The failure I hit most: two elements sharing one view-transition-name in the same snapshot. The browser cannot decide which to morph, so it skips the transition and logs a warning. For a list, name only the item that is actually transitioning, using a unique id.
| Problem | Cause | Fix |
|---|---|---|
| Transition doesn't animate | duplicate view-transition-name in one snapshot |
make each name unique per snapshot |
| Motion for users who opted out | API always animates | disable animation inside prefers-reduced-motion: reduce
|
| Dropped frames on low-end devices | large full-screen snapshots | limit named transitions to elements that must move |
@media (prefers-reduced-motion: reduce) {
::view-transition-group(*),
::view-transition-old(*),
::view-transition-new(*) { animation: none !important; }
}
The old and new states render as snapshots and the group moves them with transforms, which the compositor handles cheaply — but keep independently-named transitions to the elements that genuinely need to move.
FAQ
Q: Which browsers support the View Transitions API?

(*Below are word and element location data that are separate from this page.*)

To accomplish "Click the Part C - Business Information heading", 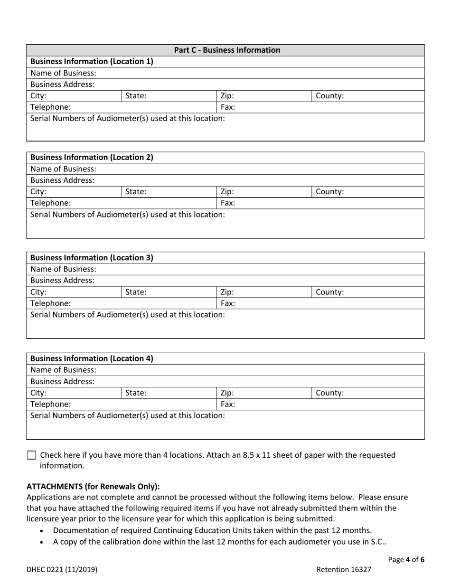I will pyautogui.click(x=227, y=50).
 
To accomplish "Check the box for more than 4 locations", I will pyautogui.click(x=31, y=455).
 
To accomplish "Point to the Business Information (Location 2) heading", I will pyautogui.click(x=92, y=157).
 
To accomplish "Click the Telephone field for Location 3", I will pyautogui.click(x=142, y=303).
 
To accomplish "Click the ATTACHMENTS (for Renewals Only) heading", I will pyautogui.click(x=93, y=486).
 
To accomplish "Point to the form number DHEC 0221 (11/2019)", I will pyautogui.click(x=62, y=570).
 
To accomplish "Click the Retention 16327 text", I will pyautogui.click(x=344, y=570).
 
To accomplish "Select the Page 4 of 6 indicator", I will pyautogui.click(x=406, y=559).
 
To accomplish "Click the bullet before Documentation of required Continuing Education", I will pyautogui.click(x=43, y=531).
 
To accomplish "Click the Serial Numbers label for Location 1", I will pyautogui.click(x=128, y=118).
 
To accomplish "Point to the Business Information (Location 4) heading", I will pyautogui.click(x=92, y=358).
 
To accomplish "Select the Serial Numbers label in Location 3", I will pyautogui.click(x=128, y=314).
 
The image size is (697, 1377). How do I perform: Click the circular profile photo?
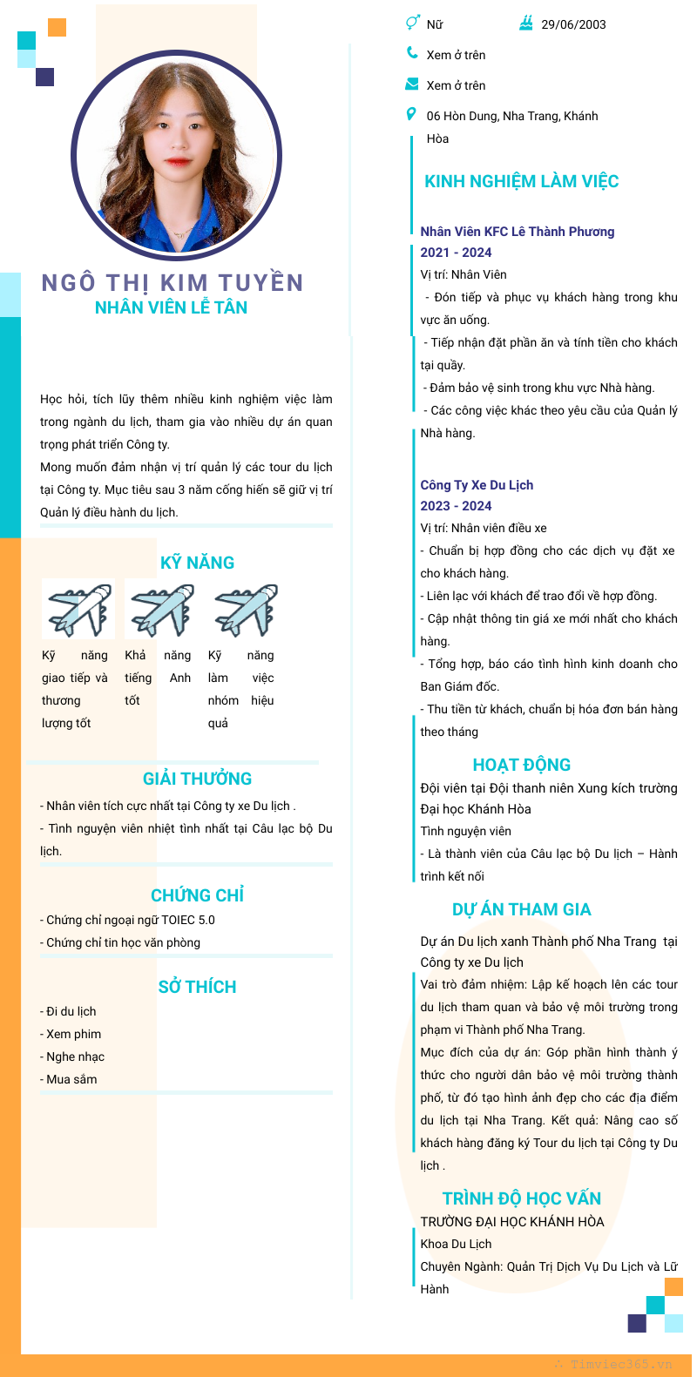[x=176, y=157]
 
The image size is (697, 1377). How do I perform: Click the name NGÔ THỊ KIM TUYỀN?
[x=173, y=283]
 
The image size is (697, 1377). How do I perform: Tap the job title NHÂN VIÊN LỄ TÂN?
[x=171, y=307]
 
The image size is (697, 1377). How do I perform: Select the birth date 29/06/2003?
[x=573, y=24]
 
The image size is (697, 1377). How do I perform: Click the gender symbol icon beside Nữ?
[x=412, y=24]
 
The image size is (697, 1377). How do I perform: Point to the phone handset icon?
[x=412, y=53]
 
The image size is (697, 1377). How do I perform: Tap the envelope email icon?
[x=412, y=84]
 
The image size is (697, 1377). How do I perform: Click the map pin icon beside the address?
[x=411, y=114]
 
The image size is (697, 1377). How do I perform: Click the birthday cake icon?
[x=526, y=24]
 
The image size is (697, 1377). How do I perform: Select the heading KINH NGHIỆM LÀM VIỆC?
[x=521, y=181]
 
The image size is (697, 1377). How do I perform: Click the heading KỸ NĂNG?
[x=197, y=563]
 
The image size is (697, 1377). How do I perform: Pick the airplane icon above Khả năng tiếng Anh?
[x=161, y=609]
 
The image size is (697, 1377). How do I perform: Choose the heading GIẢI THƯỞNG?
[x=197, y=779]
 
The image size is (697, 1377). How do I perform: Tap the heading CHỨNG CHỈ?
[x=197, y=895]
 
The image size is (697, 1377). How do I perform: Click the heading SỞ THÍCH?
[x=197, y=987]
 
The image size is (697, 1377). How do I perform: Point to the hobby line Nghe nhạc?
[x=75, y=1056]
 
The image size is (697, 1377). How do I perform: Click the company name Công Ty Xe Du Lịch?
[x=477, y=485]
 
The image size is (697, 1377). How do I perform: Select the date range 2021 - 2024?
[x=456, y=253]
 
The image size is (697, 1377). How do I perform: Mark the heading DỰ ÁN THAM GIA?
[x=521, y=909]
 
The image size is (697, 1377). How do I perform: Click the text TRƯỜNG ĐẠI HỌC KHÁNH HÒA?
[x=511, y=1221]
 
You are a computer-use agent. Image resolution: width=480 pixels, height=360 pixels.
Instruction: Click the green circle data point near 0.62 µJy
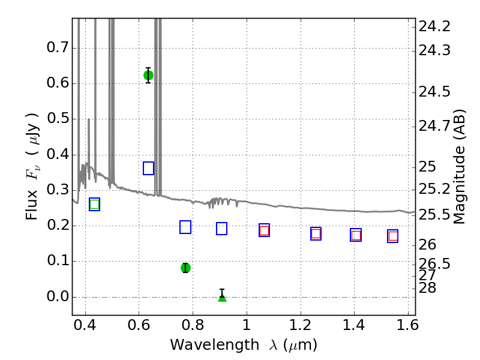[x=148, y=76]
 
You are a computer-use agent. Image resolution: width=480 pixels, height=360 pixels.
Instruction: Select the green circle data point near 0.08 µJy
[x=185, y=268]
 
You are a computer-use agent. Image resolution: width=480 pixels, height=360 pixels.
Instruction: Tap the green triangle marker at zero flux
[x=222, y=297]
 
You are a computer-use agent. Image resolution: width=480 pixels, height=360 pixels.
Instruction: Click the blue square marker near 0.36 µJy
[x=148, y=169]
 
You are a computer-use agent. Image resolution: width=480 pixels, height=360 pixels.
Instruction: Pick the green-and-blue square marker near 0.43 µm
[x=95, y=205]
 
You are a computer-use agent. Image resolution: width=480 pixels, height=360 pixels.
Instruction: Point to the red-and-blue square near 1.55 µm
[x=393, y=236]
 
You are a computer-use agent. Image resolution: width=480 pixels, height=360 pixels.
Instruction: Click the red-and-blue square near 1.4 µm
[x=356, y=235]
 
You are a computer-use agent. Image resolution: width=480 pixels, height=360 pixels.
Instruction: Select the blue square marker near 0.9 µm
[x=221, y=229]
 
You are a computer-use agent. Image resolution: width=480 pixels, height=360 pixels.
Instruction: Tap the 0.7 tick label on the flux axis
[x=57, y=48]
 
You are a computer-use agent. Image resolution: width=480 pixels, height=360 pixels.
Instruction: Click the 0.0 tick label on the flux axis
[x=57, y=296]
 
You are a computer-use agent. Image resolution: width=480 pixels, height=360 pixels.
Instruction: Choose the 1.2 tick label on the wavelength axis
[x=301, y=325]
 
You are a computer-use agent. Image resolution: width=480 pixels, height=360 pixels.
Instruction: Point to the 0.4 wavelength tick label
[x=85, y=325]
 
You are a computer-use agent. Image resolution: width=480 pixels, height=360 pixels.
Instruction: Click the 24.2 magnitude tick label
[x=434, y=27]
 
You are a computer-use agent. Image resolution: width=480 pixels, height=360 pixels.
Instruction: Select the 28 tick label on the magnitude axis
[x=427, y=288]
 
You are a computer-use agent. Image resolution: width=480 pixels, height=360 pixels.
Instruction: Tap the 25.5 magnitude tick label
[x=434, y=215]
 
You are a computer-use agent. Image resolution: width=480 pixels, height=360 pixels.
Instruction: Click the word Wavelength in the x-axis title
[x=215, y=345]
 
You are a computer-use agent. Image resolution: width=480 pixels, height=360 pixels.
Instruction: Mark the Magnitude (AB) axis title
[x=459, y=167]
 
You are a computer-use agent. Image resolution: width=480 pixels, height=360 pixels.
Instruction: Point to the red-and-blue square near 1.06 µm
[x=264, y=230]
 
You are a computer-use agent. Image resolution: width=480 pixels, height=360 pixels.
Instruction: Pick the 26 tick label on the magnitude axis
[x=427, y=245]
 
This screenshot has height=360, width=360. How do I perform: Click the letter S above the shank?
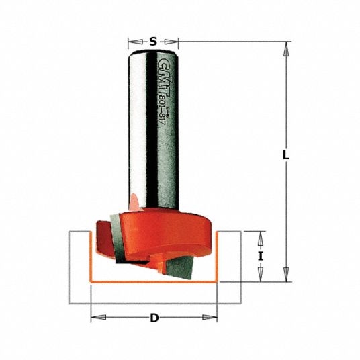(153, 42)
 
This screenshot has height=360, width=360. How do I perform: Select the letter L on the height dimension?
(285, 155)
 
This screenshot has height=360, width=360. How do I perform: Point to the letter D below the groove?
(154, 318)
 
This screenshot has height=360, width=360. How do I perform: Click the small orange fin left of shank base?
(134, 199)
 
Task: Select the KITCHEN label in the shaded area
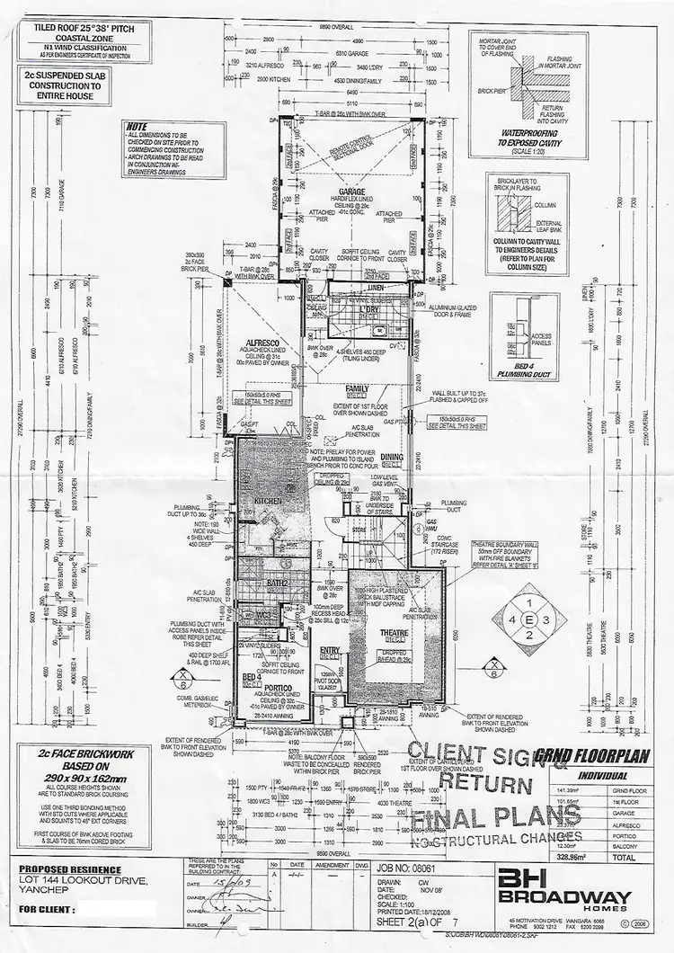click(x=268, y=501)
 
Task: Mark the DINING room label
click(x=391, y=458)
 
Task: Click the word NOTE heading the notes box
click(x=137, y=127)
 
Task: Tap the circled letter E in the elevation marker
click(x=529, y=619)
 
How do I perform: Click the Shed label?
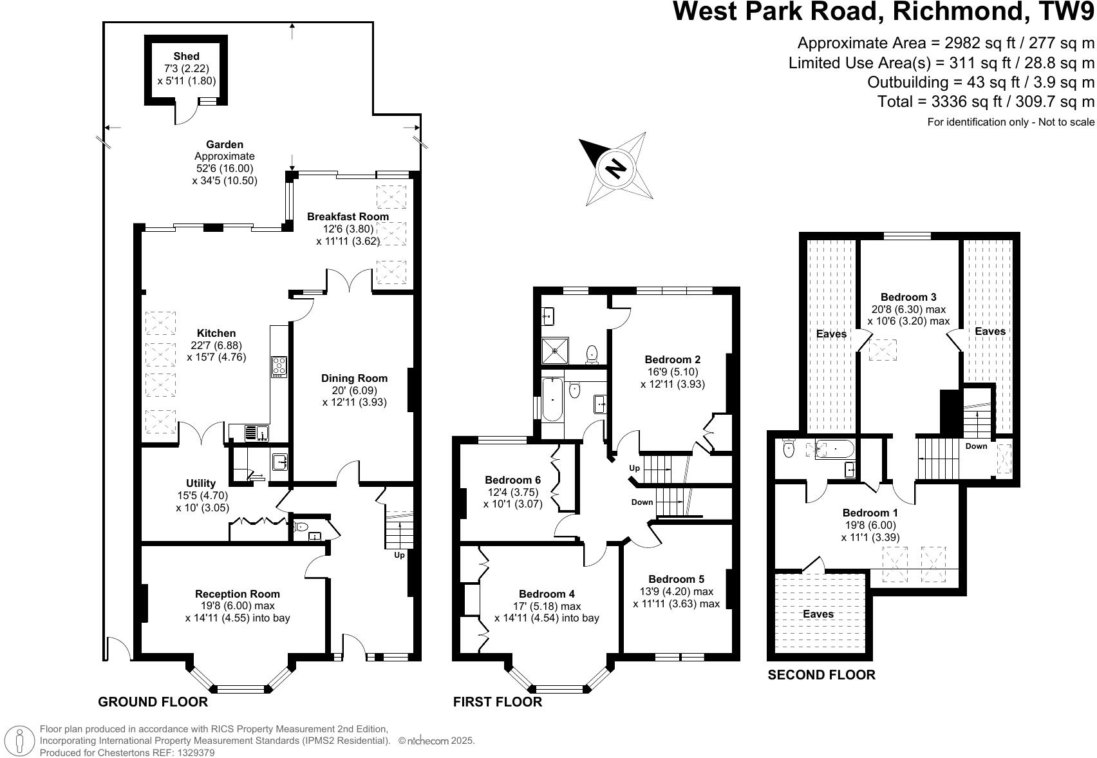pyautogui.click(x=187, y=57)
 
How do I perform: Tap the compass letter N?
pyautogui.click(x=616, y=168)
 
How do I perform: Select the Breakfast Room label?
pyautogui.click(x=348, y=216)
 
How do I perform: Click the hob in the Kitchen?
pyautogui.click(x=279, y=366)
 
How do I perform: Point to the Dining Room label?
pyautogui.click(x=355, y=379)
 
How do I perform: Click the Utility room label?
pyautogui.click(x=201, y=483)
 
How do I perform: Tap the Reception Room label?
pyautogui.click(x=238, y=594)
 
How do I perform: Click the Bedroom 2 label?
pyautogui.click(x=673, y=359)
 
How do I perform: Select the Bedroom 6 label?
pyautogui.click(x=513, y=480)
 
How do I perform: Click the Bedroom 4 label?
pyautogui.click(x=547, y=594)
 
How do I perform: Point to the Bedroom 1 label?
pyautogui.click(x=870, y=513)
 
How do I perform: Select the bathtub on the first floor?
pyautogui.click(x=552, y=399)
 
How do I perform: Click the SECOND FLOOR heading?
pyautogui.click(x=821, y=675)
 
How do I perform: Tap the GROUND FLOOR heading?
pyautogui.click(x=153, y=702)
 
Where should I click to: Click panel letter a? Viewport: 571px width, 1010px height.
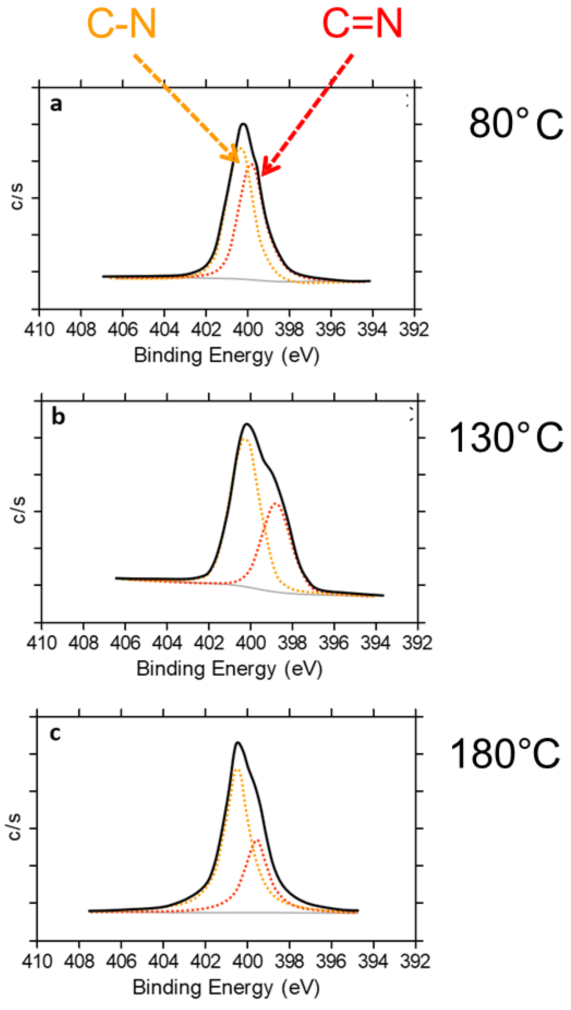(56, 105)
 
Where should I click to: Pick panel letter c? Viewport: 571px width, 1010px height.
(55, 733)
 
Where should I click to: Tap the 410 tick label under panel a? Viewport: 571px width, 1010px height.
(39, 329)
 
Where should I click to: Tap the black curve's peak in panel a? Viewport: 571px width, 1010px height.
(244, 124)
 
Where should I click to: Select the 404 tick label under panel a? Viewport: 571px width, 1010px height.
(164, 329)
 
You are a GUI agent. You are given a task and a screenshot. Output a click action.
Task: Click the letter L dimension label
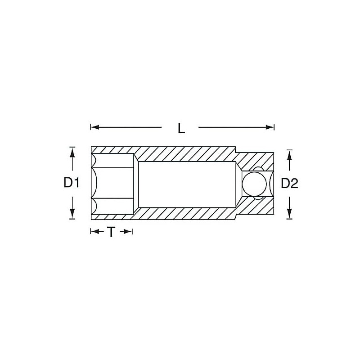181,128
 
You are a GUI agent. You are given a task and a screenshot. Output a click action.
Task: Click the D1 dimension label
72,183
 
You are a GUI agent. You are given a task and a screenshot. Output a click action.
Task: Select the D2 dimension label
289,184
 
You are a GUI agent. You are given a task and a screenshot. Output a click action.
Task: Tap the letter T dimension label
111,232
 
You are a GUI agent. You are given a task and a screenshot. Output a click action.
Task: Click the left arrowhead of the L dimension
95,127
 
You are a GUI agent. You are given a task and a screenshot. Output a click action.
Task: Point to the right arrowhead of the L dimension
270,127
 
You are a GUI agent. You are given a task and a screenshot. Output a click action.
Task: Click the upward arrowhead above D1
72,151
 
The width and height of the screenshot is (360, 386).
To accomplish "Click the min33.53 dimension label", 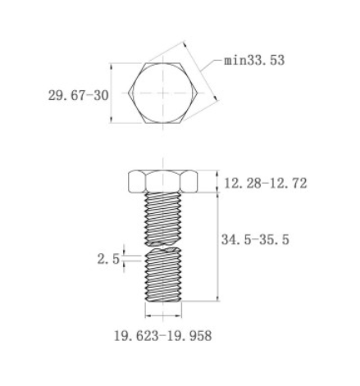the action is tap(254, 61).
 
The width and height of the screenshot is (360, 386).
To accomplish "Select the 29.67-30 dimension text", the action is tap(78, 96).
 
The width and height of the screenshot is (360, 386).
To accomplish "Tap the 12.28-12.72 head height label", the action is tap(266, 184).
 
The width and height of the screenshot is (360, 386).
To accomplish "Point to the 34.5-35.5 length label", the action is tap(255, 239).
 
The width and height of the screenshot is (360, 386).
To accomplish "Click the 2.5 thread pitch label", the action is tap(108, 259).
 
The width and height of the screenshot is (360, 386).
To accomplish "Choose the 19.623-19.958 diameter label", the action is tap(163, 336).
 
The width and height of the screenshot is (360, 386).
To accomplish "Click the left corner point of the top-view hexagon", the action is tap(128, 93).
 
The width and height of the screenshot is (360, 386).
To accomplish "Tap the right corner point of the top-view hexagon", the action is tap(198, 93).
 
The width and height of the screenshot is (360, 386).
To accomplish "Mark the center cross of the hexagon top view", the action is tap(163, 93).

A: Same-document transitions shipped in Chrome 111 (March 2023) and are now in Firefox and Safari; cross-document transitions shipped in Chrome 126 (June 2024). Always feature-detect document.startViewTransition.
Q: Do I need a library for view transitions in Next.js?
A: No. Wrapping router.push in document.startViewTransition covers client navigations with no dependency. next-view-transitions just packages that pattern.
Q: Why did my view transition not animate?
A: Usually two elements share the same view-transition-name in one snapshot, which makes the browser skip the transition. Names must be unique per captured state.
Q: Is React's <ViewTransition> component stable?
A: No. As of React 19.x it is experimental, imported as unstable_ViewTransition and enabled behind experimental.viewTransition. Use the browser API directly in production.
Q: Can view transitions animate width and height?
A: Yes, via ::view-transition-group, which animates size and position between snapshots. Keep heavier animation to transform and opacity, since the old and new states are rendered as images.